My Session With Santa

Disclaimer: Santa gave full permission to share his records.

Last week by phone I scheduled a patient named “Nick” for a new intake. I saw him this morning and there in my waiting room was Santa Claus. Stifling my surprise, acting as if this was as normal a visit as if I’d just finished seeing Elvis, I led him back to my office.

“So what name would you like me to use for you?”

“In the winter, I am fine with Santa or St. Nick. In the off­season I usually go by Nicky or, to my close friends, Dude. I only gave you my name as Nick because of the reaction I usually get when I tell people I’m Santa.”

“OK fine. I’ll call you Santa. By the way, I love the suit. So what brings you in today?”

“Well, doc, I’ve started wondering what happens to children when they find out I am not real. Do you think that my story hurts children in any way? This is just something that’s been in my craw and my fictional wife finally convinced me to see somebody.”
__________
- [Task details]: Repeat word for word the part of the piece about the session with Santa starting at "Last week by" and ending at "to my office.". The lines after this sentence come from a separate source.
__________
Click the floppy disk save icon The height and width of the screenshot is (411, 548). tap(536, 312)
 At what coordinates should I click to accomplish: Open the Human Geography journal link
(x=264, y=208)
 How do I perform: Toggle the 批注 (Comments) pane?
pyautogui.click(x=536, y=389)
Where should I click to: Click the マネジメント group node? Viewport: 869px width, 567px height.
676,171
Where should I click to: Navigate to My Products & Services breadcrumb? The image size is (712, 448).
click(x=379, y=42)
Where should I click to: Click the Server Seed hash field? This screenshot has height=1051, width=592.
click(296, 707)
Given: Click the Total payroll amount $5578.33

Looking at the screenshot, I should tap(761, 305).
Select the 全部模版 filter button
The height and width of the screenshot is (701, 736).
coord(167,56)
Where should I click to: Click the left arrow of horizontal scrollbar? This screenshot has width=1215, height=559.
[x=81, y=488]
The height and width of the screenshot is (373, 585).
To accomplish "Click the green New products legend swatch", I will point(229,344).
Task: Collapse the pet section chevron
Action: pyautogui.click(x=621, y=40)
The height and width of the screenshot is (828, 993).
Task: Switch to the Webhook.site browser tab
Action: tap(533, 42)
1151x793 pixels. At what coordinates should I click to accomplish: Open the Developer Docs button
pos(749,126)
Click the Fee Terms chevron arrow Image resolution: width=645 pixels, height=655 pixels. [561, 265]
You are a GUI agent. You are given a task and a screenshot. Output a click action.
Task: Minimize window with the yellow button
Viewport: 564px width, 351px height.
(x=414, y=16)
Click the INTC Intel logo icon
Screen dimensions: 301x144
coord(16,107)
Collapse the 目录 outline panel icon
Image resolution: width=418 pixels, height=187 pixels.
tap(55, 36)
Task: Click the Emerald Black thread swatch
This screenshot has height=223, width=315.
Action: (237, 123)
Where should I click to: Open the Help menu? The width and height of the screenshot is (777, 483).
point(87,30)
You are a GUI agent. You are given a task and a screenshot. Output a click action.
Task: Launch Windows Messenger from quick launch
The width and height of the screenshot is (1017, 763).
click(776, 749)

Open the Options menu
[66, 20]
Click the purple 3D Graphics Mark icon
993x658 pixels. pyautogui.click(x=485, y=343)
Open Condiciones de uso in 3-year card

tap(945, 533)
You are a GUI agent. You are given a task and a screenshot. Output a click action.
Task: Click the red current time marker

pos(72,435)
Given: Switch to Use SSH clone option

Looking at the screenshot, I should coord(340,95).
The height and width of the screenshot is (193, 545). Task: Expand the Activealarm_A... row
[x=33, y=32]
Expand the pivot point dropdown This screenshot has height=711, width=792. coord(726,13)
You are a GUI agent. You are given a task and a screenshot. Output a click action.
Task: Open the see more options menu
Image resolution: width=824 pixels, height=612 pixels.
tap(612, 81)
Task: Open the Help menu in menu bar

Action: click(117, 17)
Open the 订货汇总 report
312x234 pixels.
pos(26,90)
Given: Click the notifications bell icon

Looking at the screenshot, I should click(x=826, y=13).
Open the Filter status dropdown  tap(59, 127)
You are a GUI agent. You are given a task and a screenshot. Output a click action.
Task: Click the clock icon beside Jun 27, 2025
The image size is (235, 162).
__________
- [Written response]:
Last week by phone I scheduled a patient named “Nick” for a new intake. I saw him this morning and there in my waiting room was Santa Claus. Stifling my surprise, acting as if this was as normal a visit as if I’d just finished seeing Elvis, I led him back to my office.